Re: [Numpy-discussion] ndarray and lazy evaluation (was: Proposed Rodmap Overview)

2012-02-20 Thread Francesc Alted
On Feb 20, 2012, at 6:46 PM, Dag Sverre Seljebotn wrote:

 On 02/20/2012 09:24 AM, Olivier Delalleau wrote:
 Hi Dag,
 
 Would you mind elaborating a bit on that example you mentioned at the
 end of your email? I don't quite understand what behavior you would like
 to achieve
 
 Sure, see below. I think we should continue discussion on numpy-discuss.
 
 I wrote:
 
 You need at least a slightly different Python API to get anywhere, so
 numexpr/Theano is the right place to work on an implementation of this
 idea. Of course it would be nice if numexpr/Theano offered something as
 convenient as
 
 with lazy:
 arr = A + B + C # with all of these NumPy arrays
 # compute upon exiting...
 
 More information:
 
 The disadvantage today of using Theano (or numexpr) is that they require 
 using a different API, so that one has to learn and use Theano from the 
 ground up, rather than just slap it on in an optimization phase.
 
 The alternative would require extensive changes to NumPy, so I guess 
 Theano authors or Francesc would need to push for this.
 
 The alternative would be (with A, B, C ndarray instances):
 
 with theano.lazy:
 arr = A + B + C
 
 On __enter__, the context manager would hook into NumPy to override it's 
 arithmetic operators. Then it would build a Theano symbolic tree instead 
 of performing computations right away.
 
 In addition to providing support for overriding arithmetic operators, 
 slicing etc., it would be necesarry for arr to be an ndarray instance 
 which is not yet computed (data-pointer set to NULL, and store a 
 compute-me callback and some context information).
 
 Finally, the __exit__ would trigger computation. For other operations 
 which need the data pointer (e.g., single element lookup) one could 
 either raise an exception or trigger computation.
 
 This is just a rough sketch. It is not difficult in principle, but of 
 course there's really a massive amount of work involved to work support 
 for this into the NumPy APIs.
 
 Probably, we're talking a NumPy 3.0 thing, after the current round of 
 refactorings have settled...
 
 Please: Before discussing this further one should figure out if there's 
 manpower available for it; no sense in hashing out a castle in the sky 
 in details.

I see.  Mark Wiebe already suggested the same thing some time ago:

https://github.com/numpy/numpy/blob/master/doc/neps/deferred-ufunc-evaluation.rst

 Also it would be better to talk in person about this if 
 possible (I'm in Berkeley now and will attend PyData and PyCon).

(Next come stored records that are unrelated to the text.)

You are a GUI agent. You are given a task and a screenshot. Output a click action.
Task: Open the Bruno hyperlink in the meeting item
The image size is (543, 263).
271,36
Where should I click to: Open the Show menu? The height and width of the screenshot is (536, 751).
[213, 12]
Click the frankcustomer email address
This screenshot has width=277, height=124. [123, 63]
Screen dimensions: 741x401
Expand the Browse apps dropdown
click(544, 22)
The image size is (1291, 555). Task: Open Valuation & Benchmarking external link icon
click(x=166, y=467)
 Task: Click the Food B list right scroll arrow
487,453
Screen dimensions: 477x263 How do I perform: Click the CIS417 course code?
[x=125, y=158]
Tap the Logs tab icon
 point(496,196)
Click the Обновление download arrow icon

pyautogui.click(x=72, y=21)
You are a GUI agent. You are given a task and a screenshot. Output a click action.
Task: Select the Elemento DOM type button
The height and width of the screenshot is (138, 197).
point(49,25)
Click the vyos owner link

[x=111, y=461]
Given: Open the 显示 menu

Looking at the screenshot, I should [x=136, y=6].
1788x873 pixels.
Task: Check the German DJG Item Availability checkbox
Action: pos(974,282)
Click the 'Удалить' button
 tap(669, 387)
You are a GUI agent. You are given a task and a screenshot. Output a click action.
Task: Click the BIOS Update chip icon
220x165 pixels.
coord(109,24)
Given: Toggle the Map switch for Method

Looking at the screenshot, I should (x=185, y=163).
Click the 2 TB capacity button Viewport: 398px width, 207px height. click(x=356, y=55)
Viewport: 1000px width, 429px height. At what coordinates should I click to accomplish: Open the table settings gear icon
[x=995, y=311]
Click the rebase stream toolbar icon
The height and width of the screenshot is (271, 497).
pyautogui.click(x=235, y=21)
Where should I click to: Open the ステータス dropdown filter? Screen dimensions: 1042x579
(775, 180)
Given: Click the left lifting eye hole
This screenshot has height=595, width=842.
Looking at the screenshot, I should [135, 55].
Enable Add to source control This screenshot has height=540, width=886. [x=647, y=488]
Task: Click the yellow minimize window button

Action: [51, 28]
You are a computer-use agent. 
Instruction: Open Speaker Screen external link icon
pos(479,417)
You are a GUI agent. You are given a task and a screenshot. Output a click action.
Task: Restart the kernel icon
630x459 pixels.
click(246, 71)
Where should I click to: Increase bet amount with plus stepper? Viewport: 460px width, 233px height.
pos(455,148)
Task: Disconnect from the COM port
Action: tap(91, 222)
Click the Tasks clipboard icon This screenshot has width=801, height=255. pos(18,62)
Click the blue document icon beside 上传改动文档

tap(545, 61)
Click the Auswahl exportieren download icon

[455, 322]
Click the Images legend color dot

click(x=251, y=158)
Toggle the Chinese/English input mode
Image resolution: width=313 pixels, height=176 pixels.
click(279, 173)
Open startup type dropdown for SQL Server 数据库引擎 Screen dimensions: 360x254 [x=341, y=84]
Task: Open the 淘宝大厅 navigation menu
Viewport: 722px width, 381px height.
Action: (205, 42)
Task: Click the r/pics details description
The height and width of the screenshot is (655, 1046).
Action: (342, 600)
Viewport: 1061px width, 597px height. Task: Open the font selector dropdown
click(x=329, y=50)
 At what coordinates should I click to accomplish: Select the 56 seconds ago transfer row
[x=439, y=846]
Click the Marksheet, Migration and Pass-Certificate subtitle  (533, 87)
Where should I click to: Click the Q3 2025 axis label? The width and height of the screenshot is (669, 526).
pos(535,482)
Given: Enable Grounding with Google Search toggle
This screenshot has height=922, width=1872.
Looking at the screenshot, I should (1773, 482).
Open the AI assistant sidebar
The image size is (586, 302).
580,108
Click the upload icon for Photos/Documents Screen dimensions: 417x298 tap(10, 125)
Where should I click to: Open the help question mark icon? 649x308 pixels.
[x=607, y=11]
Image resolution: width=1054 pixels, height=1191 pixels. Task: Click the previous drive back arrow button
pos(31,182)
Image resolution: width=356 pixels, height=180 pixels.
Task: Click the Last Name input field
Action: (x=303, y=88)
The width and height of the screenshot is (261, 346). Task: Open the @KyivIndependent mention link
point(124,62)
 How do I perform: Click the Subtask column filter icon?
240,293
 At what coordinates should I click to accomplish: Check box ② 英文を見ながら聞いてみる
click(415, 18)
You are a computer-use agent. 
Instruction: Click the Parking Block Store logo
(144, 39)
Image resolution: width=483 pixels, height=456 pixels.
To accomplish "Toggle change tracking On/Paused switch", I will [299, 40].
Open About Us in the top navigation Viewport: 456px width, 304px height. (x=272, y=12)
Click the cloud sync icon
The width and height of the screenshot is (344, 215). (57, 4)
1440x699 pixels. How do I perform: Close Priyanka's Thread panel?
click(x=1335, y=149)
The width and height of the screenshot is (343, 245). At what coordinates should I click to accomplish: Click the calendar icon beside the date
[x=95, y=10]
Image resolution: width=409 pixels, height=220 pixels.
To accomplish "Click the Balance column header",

Nice.  Most of Continuum crew (me included) will be attending to both 
conferences.  Mark W. will make PyCon only, but will be a good occasion to 
discuss this further.

See you,

-- Francesc Alted



___
NumPy-Discussion mailing list
NumPy-Discussion@scipy.org
http://mail.scipy.org/mailman/listinfo/numpy-discussion


Re: [Numpy-discussion] ndarray and lazy evaluation (was: Proposed Rodmap Overview)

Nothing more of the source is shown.